С трудом проглотив стакан чаю, ухожу из дому. Ветер бешено треплет деревья и потрясает хрупкие деревянные дачные постройки. Меня насквозь прохватывает холодом, и я плотно закутываюсь в свой широкий плащ. Не верится, что были теплые, солнечные дни. По небу плывут и клубятся тяжелые, серые тучи, и от них ветер приносит холод и свежий запах снега.

Над Кладбищем черной сеткой кружатся я кричать вороны. Будет дождь или снег...

Я сажусь на берегу, прямо в песок и сижу долго, ни о чем не думая, тупо следя за белыми барашками, снова и снова, без конца прибывающими к берегу. Меня всего проникает глубокое спокойствие.

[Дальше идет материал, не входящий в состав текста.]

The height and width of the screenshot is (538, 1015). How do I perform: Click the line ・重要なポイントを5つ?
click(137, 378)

Кажется, что все эти шумы, все это смятение и страх вырвались из моей души наружу, и там воцарилась мертвая, жуткая тишина пустоты...

Так сижу я час, два часа, может быть, больше -- не помню, сколько. Когда встаю, то едва могу двигать окоченевшими руками и ногами. С трудом поднимаюсь на холм и медленно бреду по кладбищу. Вороны все кричат, деревья шумят. Мне нестерпимо холодно. Нужно чем-нибудь согреться. Хорошо бы выпить большой стакан крепкого вина! Я мечтаю о вине и дохожу до яхт-клуба. Здесь я встречаюсь с Володей Турцевичем.

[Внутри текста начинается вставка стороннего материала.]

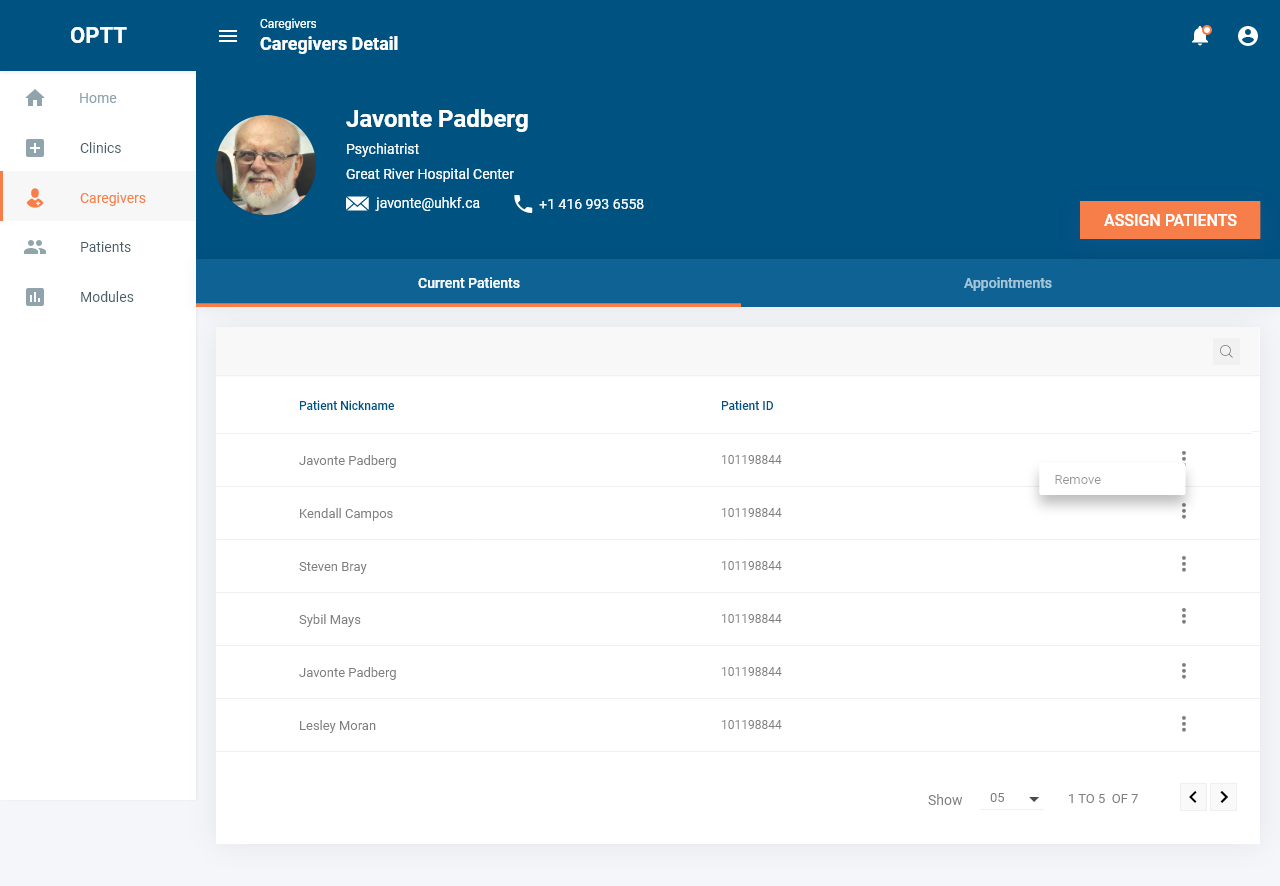Click the phone icon beside the number
1280x886 pixels.
pos(523,204)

Мы сходимся у буфета, и он делает свое молодое, безусое лицо холодно-суровым, заметив меня. Но сдержанно здоровается и потом требует себе стакан вина. Как раз в одно время буфетчица наливает ему и мне по стакану вина. Мы протягиваем руки и берем свои стаканы. Он приближает свой стакан к моему, с явным намерением чокнуться со мной. Я нахожу это большой любезностью с его стороны и мысленно отмечаю это, как факт, говоривший в его пользу. Но в ту минуту, когда наши стаканы уже должны были коснуться друг друга -- он круто поворачивается ко мне спиной, чокается с кем-то и выпивает вино, оставив меня с протянутым в руке стаканом. Я констатирую и этот факт, уже не говорящий в его пользу, и уже не мысленно, а вслух :

-- Это невежливо, молодой человек...

Затем я выпиваю свое вино, расплачиваюсь и отхожу от буфета. Турцевич нагоняет меня, красный, задыхающийся от злости и, преградив мне дорогу, отчеканивает, уставившись в меня злыми глазами:

-- Прошу вас не учить меня вежливости!..

Я смеюсь и отвечаю в его стиле:

-- Телеграмма с запозданием... Но будьте добры, пропустите меня!..

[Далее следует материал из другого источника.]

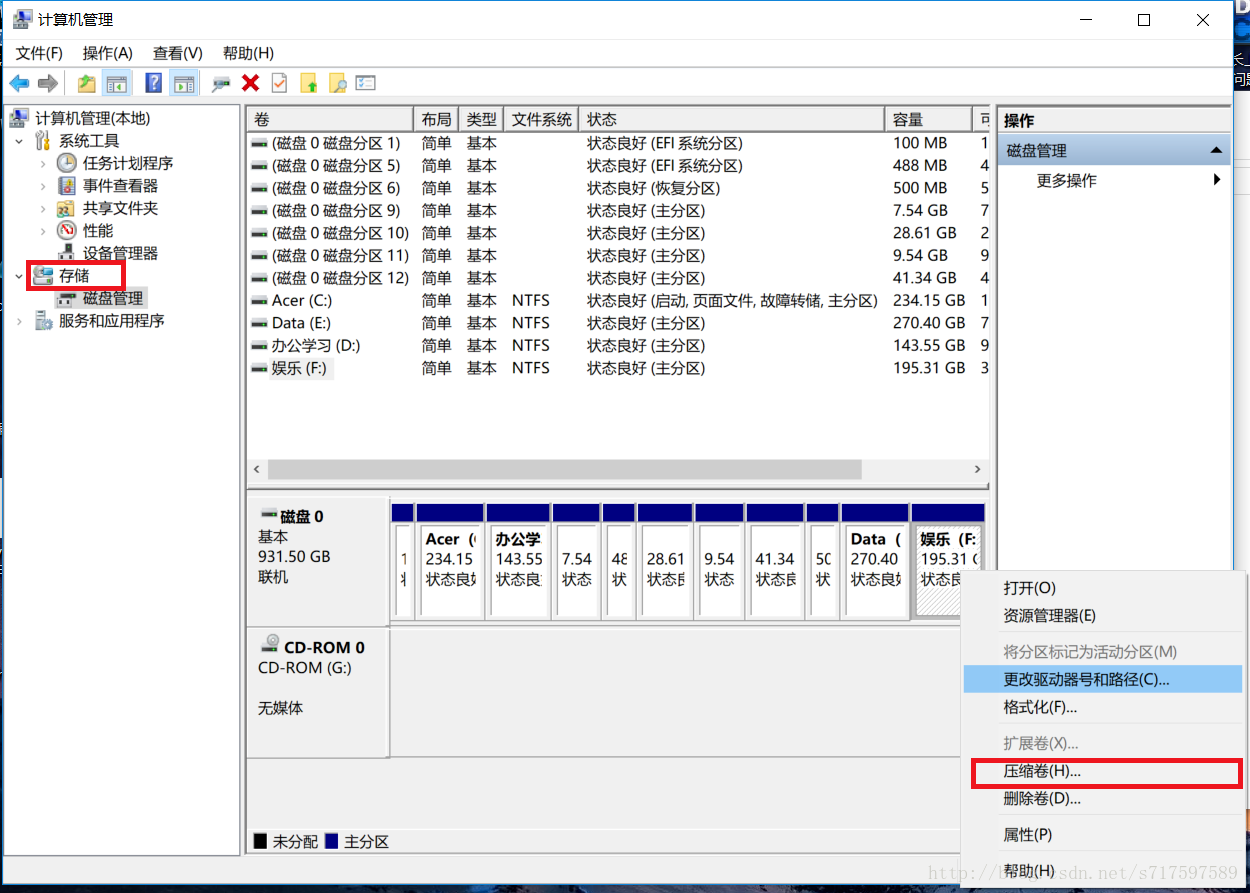The width and height of the screenshot is (1250, 893).
Task: Choose 压缩卷(H)... from context menu
Action: [x=1042, y=772]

Он бледнеет, тяжело дышит, и губы его прыгают от гнева.

Вы -- нахал! -- вдруг выпаливает он ни с того, ни с сего: -- Я постараюсь, чтобы вам воспретили вход в яхт-клуб!..

-- Хорошо, -- говорю я: -- вы постараетесь, чтобы мне воспретили вход в яхт-клуб. Не достаточно ли, однако, этого для того, чтобы вы, наконец, дали мне дорогу?..

Мое спокойствие действует на него, как струя холодной воды на зажженный фейерверк, который шипит, трещит и, в конце концов, гаснет и перестаёт вертеться. Турцевич теряет под собой почву, краснеет, снова бледнеет, отходит в сторону и с преувеличенно вежливым жестом говорит:

-- Пожалуйста!..

Я торжественно прохожу мимо него. Все присутствующие смеются. Его губы кривятся, он кусает их и едва удерживается, чтобы не расплакаться, как дитя...

Я присаживаюсь в стороне к столику, беру газету и читаю. Изредка поднимаю над газетой глаза и слежу за ним. Он стоит у буфета и пьет стакан за стаканом. Я считаю: он пьет уже четвертый стакан. До моего прихода он, вероятно, выпил столько же, если не больше. Потом он отходит, тяжело опускается на стул и задумывается, уронив голову на грудь, и закрыв глаза. В комнате вдруг становится тихо, и слышен ветер, шумящий за стенами клуба в березах и соснах. Кто-то смотрит в окно и про себя говорит:

-- Вот идет Зина Каменева... Кого она в этакую погоду ищет?.. Глаза всех устремляются на Турцевича, потом на меня, Он вздрагивает, но делает вид, что ничего не слышит и не замечает. Я прикрываюсь газетой и усиленно стараюсь вникнуть в строчки передовой статьи о мароккских делах.

-- Не трудно угадать, кого она ищет, -- говорит мой сосед, молодой человек, с бритым лицом и хитро смеющимися глазами.

Я скорей чувствую, чем вижу, что он при этих словах кивает в мою сторону. Слышится сдержанный, шипящий смешок, и кто-то язвительно хихикая, громко замечает:

-- Идея свободной любви, проповедуемая нынче в литературе, проводится, как видите, и в жизнь...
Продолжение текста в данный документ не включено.